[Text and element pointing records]
──────

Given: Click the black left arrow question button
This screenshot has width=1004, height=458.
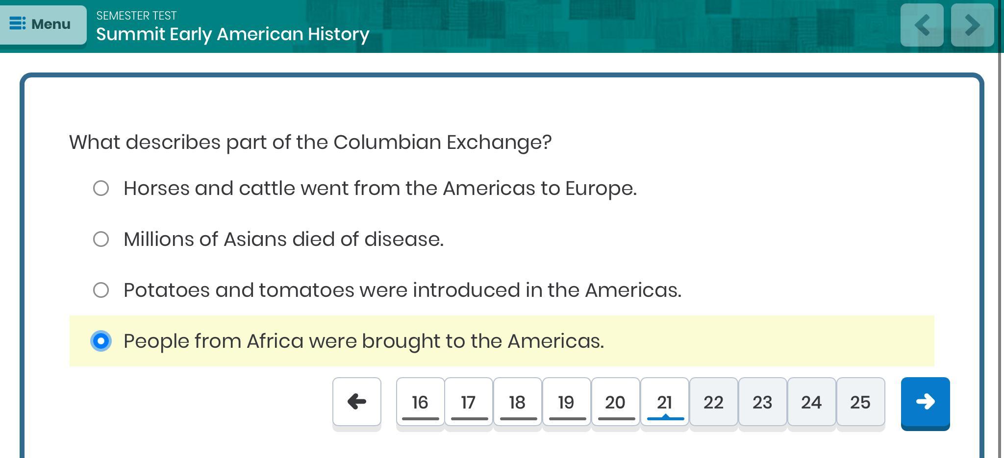Looking at the screenshot, I should coord(356,402).
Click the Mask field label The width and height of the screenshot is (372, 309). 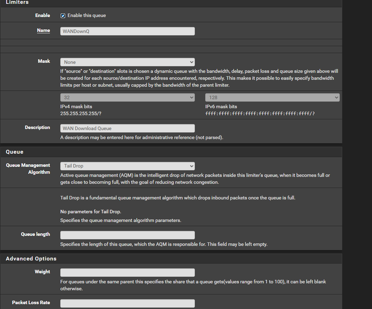click(44, 61)
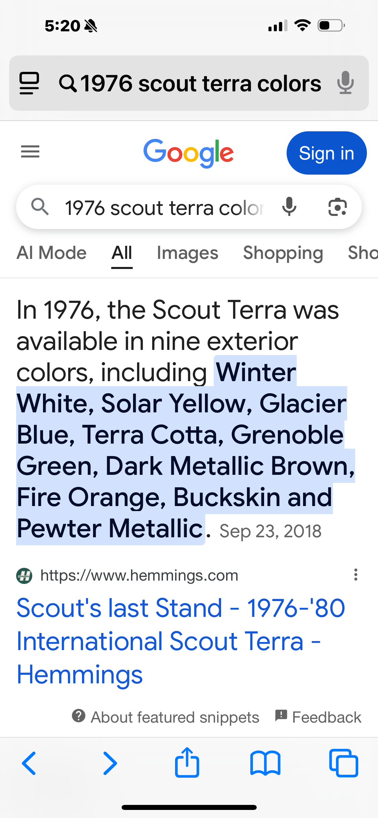
Task: Click the Sign in button
Action: click(x=327, y=153)
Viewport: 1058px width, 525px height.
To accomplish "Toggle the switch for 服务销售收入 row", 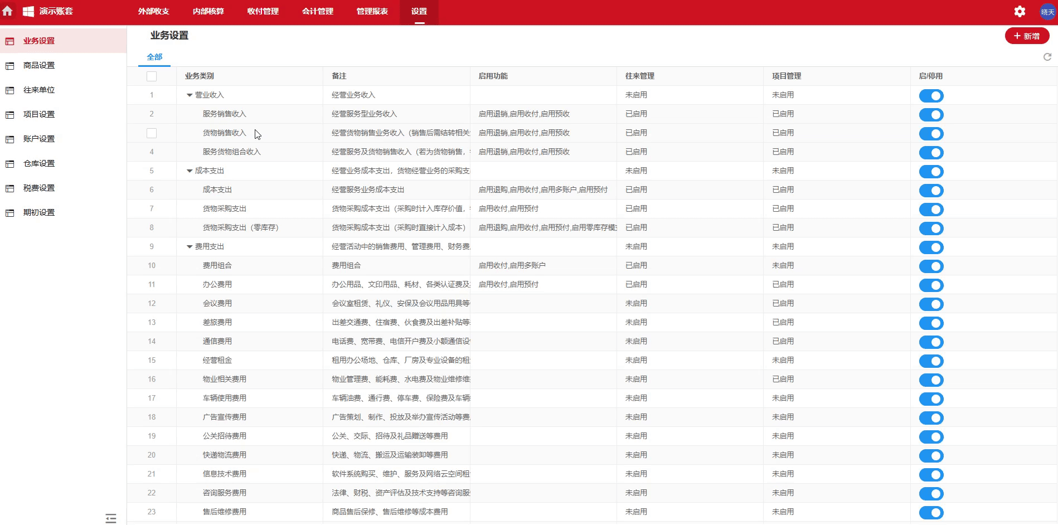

──────

▸ **The task**
Please extract the lines of the data verbatim, starting at the line that contains "Viewport: 1058px width, 525px height." and ending at the end of the data. Leave the pictures out of your answer.

▸ **Complete output**
Viewport: 1058px width, 525px height.
To accomplish "Toggle the switch for 服务销售收入 row", 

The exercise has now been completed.